This was 2013’s last Field Recording [Britten Goes Back To Brooklyn With Nicholas Phan].

In addition to providing some powerful vocals and introducing many (including me) to Benjamin Britten’s more down to earth songs, this Field Recording also provides a lot of historical information.

Composer Benjamin Britten, whose 100th birth anniversary falls on Nov. 22nd [2013], is so deeply associated with his native England that he’s on a new 50-pence coin issued by the Royal Mint. This British cultural icon felt so strongly his music should be of a particular place that he set down roots in the seaside town of Aldeburgh, England and stayed there for nearly 30 years until his death in 1976. But he had a surprising two-year sojourn living far from home — in a boisterous, bohemian group house in Brooklyn.
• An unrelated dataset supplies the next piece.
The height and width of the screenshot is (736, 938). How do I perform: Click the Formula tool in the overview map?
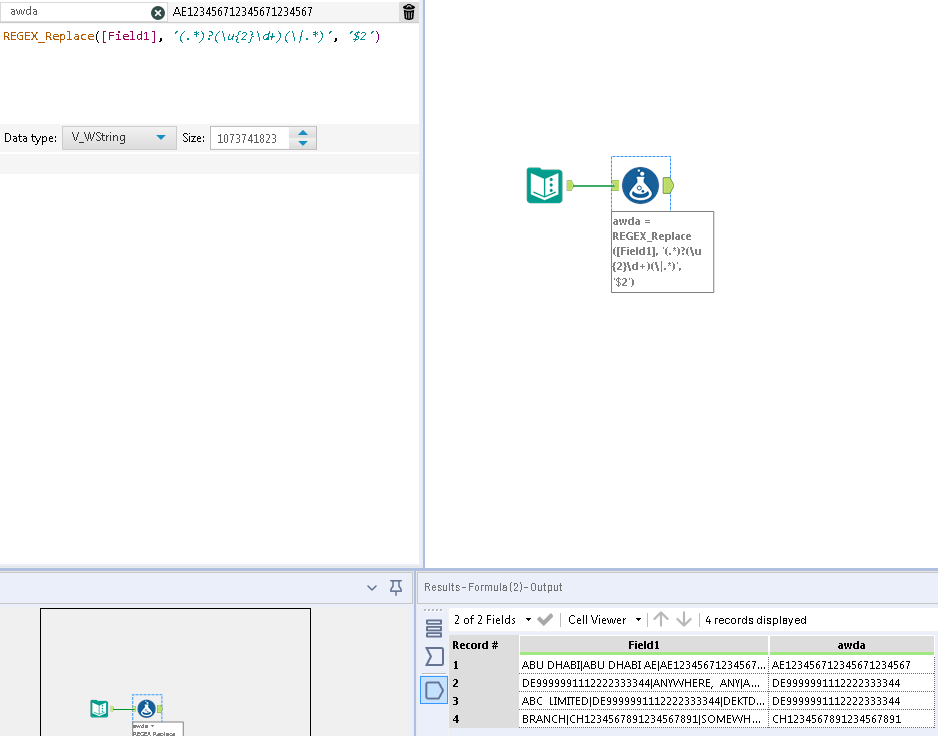point(146,707)
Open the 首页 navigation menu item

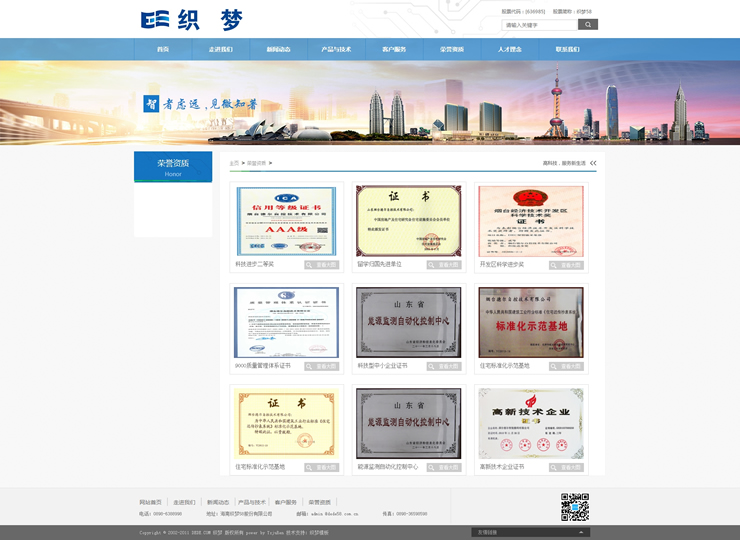click(x=163, y=49)
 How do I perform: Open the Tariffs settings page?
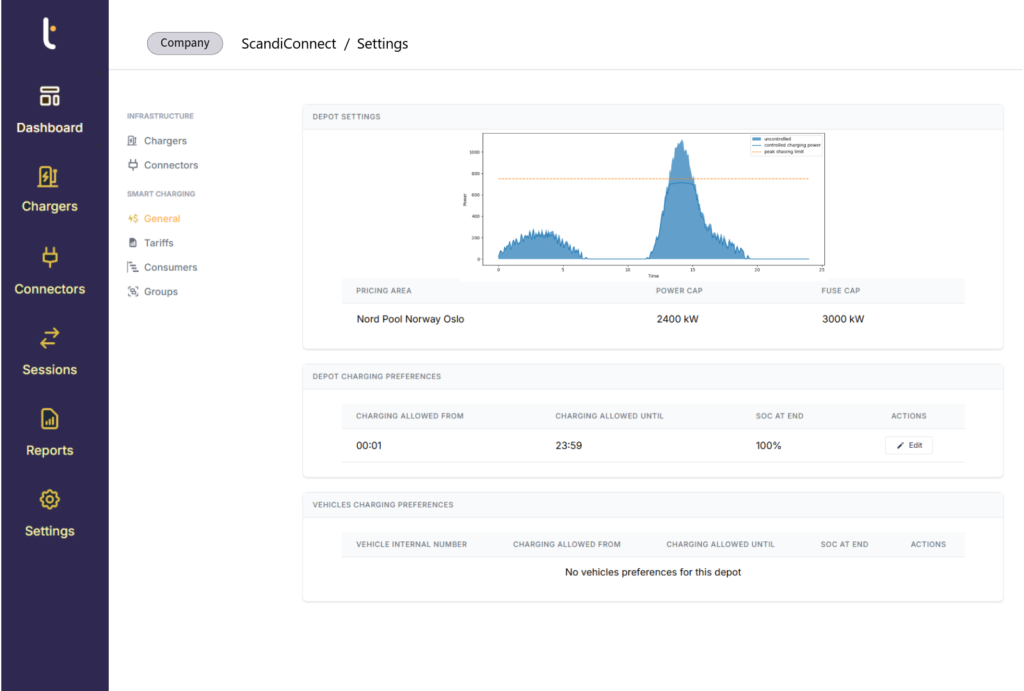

Coaxed to the borough in 1939 by a friend, poet W.H. Auden, Britten and his longtime partner, tenor Peter Pears, moved into 7 Middaugh Street in Brooklyn Heights (an address long claimed by the Brooklyn-Queens Expressway). Their housing situation there could only fairly be described as bohemian. Along with Auden, the house’s revolving cast of residents included novelist Carson McCullers, composer and writer Paul Bowles, and burlesque dancer Gypsy Rose Lee.

So in hopes of evoking something of that 1930s Brooklyn boho vibe, we invited an extremely fine young American tenor Nicholas Phan (pronounced “paan”), who’s become a champion of Britten’s vocal music, to return to Brooklyn on Britten’s behalf, accompanied by harpist Sivan Magen. We shot this Field Recording at 70 Fox House, a communal house in the Fort Greene neighborhood not all that far from where Britten and Pears lived and made their own art.

Amazingly Britten was still writing in the 1970s, and he made arrangements for these in 1976.

Witty and surprising, these songs are full of odd — but beautifully moving — harmonies and textures. It’s a perfect match for Britten and Brooklyn.

The first, “Lord! I married me a wife” is as funny as the title suggests.  Phan sings with great passion and exasperation: “I married a wife, she made me work in the cod rain and snow.”

“She’s like the swallow” is a prettier song with lovely harp playing to accompany it

“Bird Scarer’s Song” is a very different piece, with fast plucked harp that sounds more like piano than a harp and Phan singing aggressively and, yes, frighteningly.  With a big “Ha!” at the end.

[READ: November 5, 2018] “Backpack”

I have enjoyed several of Tony Earley’s stories, but I see that he hasn’t had a piece published in the New Yorker in several years.

Well, this one was great.

It is set up with something specific in mind.  John goes to various stores, buys several slightly questionable items, pays cash, and then heads home.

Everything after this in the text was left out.